==== Supplied material ====
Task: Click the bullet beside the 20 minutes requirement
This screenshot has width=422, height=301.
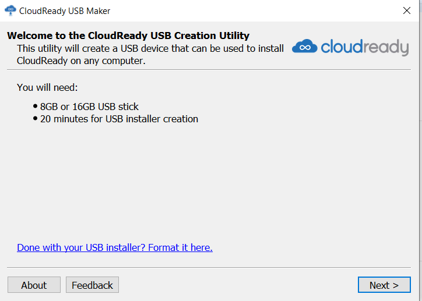Action: [x=35, y=118]
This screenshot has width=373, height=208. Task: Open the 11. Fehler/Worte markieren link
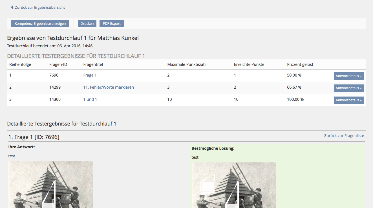click(109, 87)
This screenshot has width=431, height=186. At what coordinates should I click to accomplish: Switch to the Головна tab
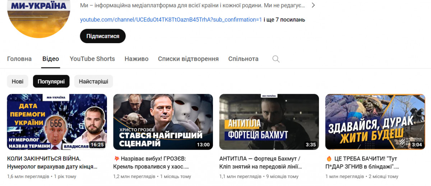[x=19, y=59]
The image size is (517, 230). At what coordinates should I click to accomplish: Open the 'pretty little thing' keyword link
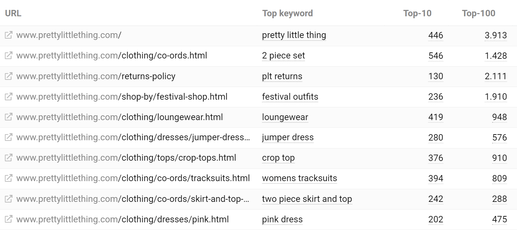294,35
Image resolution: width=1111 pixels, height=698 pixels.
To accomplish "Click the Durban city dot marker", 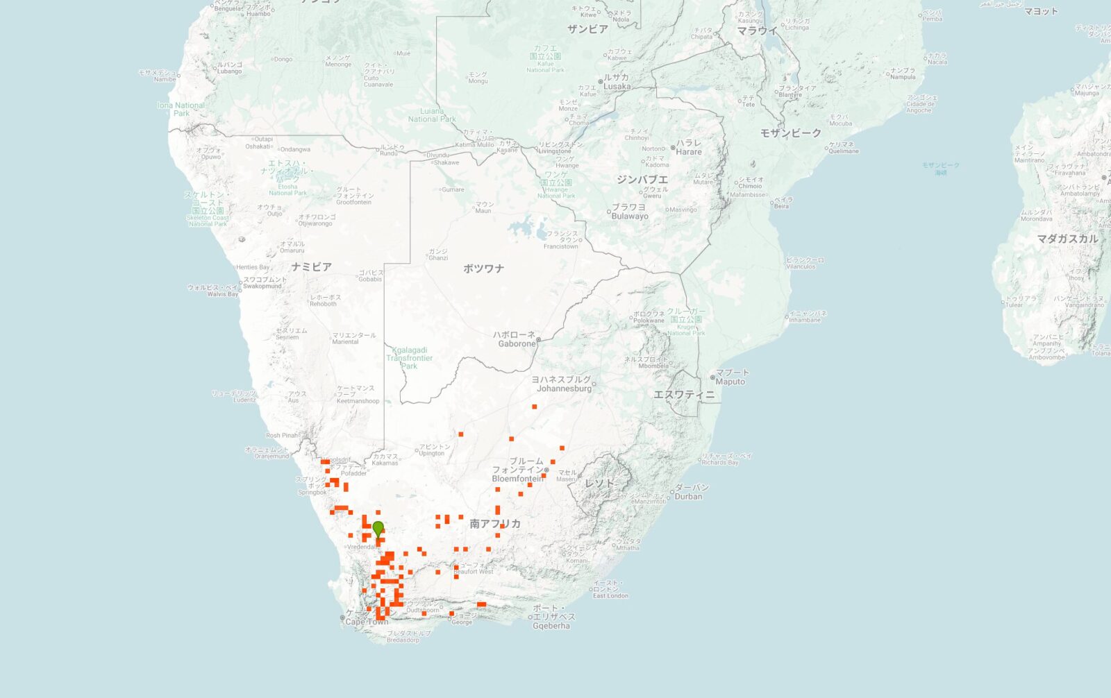I will click(671, 496).
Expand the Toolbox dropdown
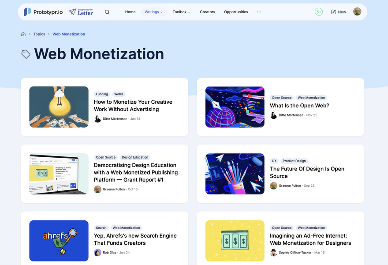388x265 pixels. click(x=181, y=12)
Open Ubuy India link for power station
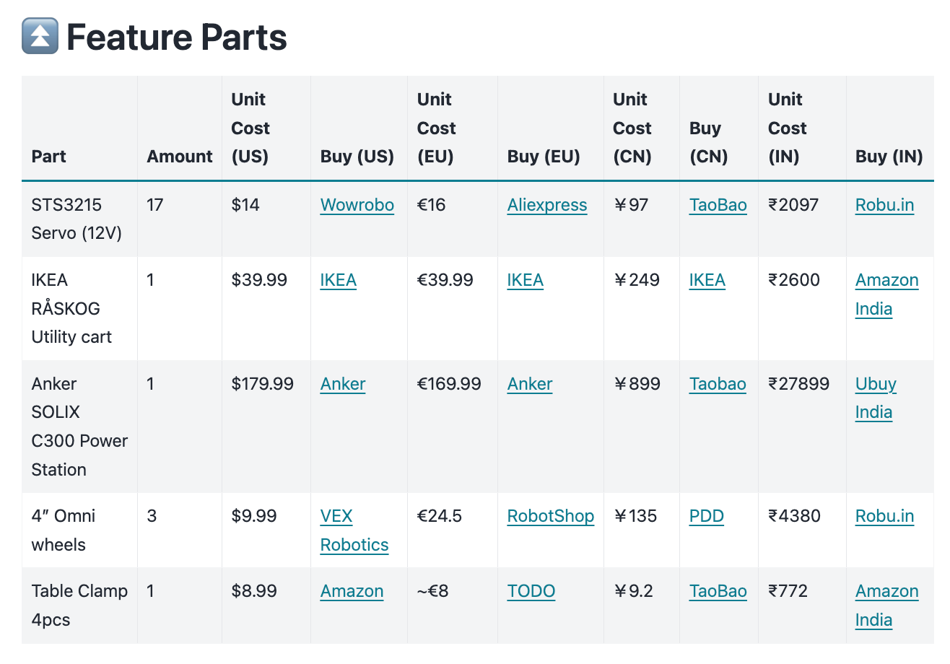950x664 pixels. click(x=876, y=384)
====
What you are asked to do: Could you give the records again from the line that has "Expand the Toolbox dropdown" through the end of the records, replacing "dropdown" with "menu" and keeping everything else unchanged? Give only those lines, and leave the pictures out.

Exercise solution:
Expand the Toolbox menu
388x265 pixels. click(x=181, y=12)
Open Ubuy India link for power station
950x664 pixels. click(x=876, y=384)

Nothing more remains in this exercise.